··· Data excerpts

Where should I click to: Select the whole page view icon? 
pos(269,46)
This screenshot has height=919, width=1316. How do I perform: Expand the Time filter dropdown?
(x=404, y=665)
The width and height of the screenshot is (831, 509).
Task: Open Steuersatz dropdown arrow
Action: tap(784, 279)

······

# [Exercise objective]
An exact repetition of all the entries is required.

# [Solution to the exercise]
Where should I click to: Select the whole page view icon? 
pos(269,46)
This screenshot has height=919, width=1316. How do I perform: Expand the Time filter dropdown?
(x=404, y=665)
The width and height of the screenshot is (831, 509).
Task: Open Steuersatz dropdown arrow
Action: tap(784, 279)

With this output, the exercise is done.